QUOTED PASSAGE:
· · ·
It’s not unheard of.

Error Management Theory fits into this a little bit because of the asymmetry. An experiment with this goes something like this if I remember this correctly. You have male and female experimental participants interact and then afterward you ask them like, “How interested was that other person?” The men were like, “She’s into me.”

It’s both the guy that was in that and the guy watching it.

If you have observers of these male and female observers, and then you ask them this and then the male observer is like, “She’s totally into him.” If you ask her how into that guy are you, she’s like, “I’m just being nice.” It’s an experiment. It’s a pleasant interaction. The idea is that if he doesn’t ask her out, if he doesn’t pursue this, then he might be missing a valuable mate opportunity.

He’s erring on the side of assuming that she is and if he gets a slap in the face, that’s a relatively low cost.

I offered that paper because my students are learning a different way of thinking about human thinking, which is built on the basis of maximizing utility and a microeconomic approach. Sprinkling in some social biases, emotions, limited cognitive resources to show predictable deviations. I don’t think that all of those things can explain the deviations that you were showing.

That was the contribution that I was hoping that we might be able to make because the standard model, as I saw it at that time, was the deviations were due to limitations of the mind. What we were thinking is that they’re not exposing our cognitive limitations, but they’re better than rational. By adding in these biases, we’re making the system better than having the system cut it down the middle and have an equal number of false positive and false negative errors, which would look more like what a rational choice model that the default model that you were talking about, what that kind of model would predict.

SOLO 26 | Evolutionary Psychology

It’s irrational within an individual or a choice, but rational over the scope of evolutionary time.

It’s more error-prone but those are errors by design.

In science, there’s what we call type one error and that is you say that there’s an effect, but there is no effect. You say that this exists in the world but it doesn’t. The other one is type two error where you say this effect doesn’t exist in the world when it does. Science has different tolerances for the two different types of errors. Evidently, men and women in a mating scenario have different tolerances for the types of errors.

I’m curious when you think about this in terms of how you would articulate it or conceptualize a process like this. If you take something like Error Management to show the readers how broadly this is applied to many things outside of mating and many aspects of life. If you’re standing on top of a cliff and looking down, whereas if you’re standing at the bottom of the cliff and looking up and you’re asked to evaluate and estimate how high the cliff is. You’ll have a higher number if you’re standing from it looking down and a lower number if you’re standing below it looking up. What I’m curious about is, would you call that self-deception, a skewed bias or perception that has been favored?
· · ·
DATA SEGMENT:
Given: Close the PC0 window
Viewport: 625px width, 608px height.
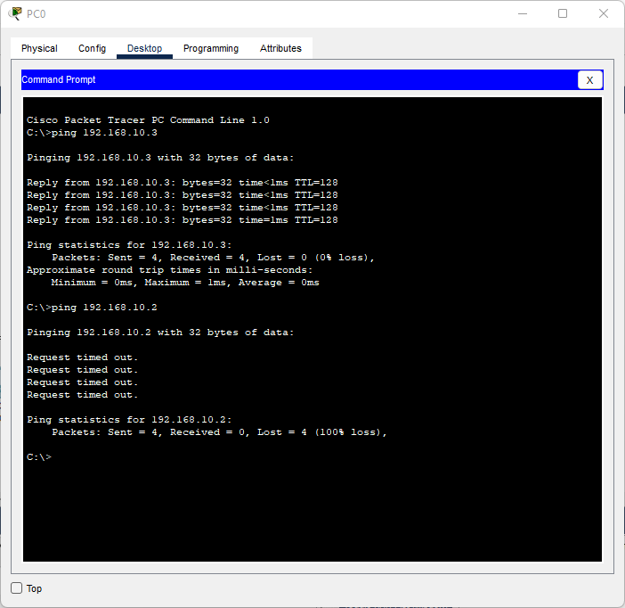Looking at the screenshot, I should (x=604, y=13).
· · ·
SET EXERCISE 1: In the error management transcript, how is a type two error defined?
SET EXERCISE 2: Continue the error management transcript from its final question about the cliff.
The listing was taken from a separate source.

OUTPUT 1: A type two error is saying that an effect doesn't exist in the world when it does.

OUTPUT 2:
Yes, because it would motivate a certain action. Another example that I like that’s along these lines and there are experiments that are done with speakers on wires that demonstrate this. When you hear a noise that is approaching you, there are speakers traveling toward you as the subject. You’re blindfolded, you don’t know what’s going on versus the noise is traveling away from you. You estimate that it is traveling faster when it is traveling towards you because it’s better to be ready too soon than too late to engage in evasive action than when it’s moving away from you.

You don’t need to duck away from a thing moving away from you.

You can be perfectly accurate and that’s better.

I don’t want to get too complicated here but if you go back to your women being skeptical of men’s signs of commitment. Haven’t guys have been shown to say I love you first more regularly in the relationship? Scrap that if you don’t know.

I tease him about that all the time. I’m like, “Don’t fall in love.” He’s like, “Too late.” 

Here’s the thing that I wanted to bring up is this question of like, “Would this fall under the domain of self-deception?” You’re telling a girl that you love her, you feel it and you believe it but you are primed to be more heavily influenced and feel those feelings more deeply to reach that next level and the goal. Once you get there, there’s a new level and goal in mind and things can change.

If women are skeptical then men do need to be convincing. If they’re convinced themselves, then they might be more.

The idea of the evolution of self-deception is it’s easier to lie and deceive someone else if you believe it yourself.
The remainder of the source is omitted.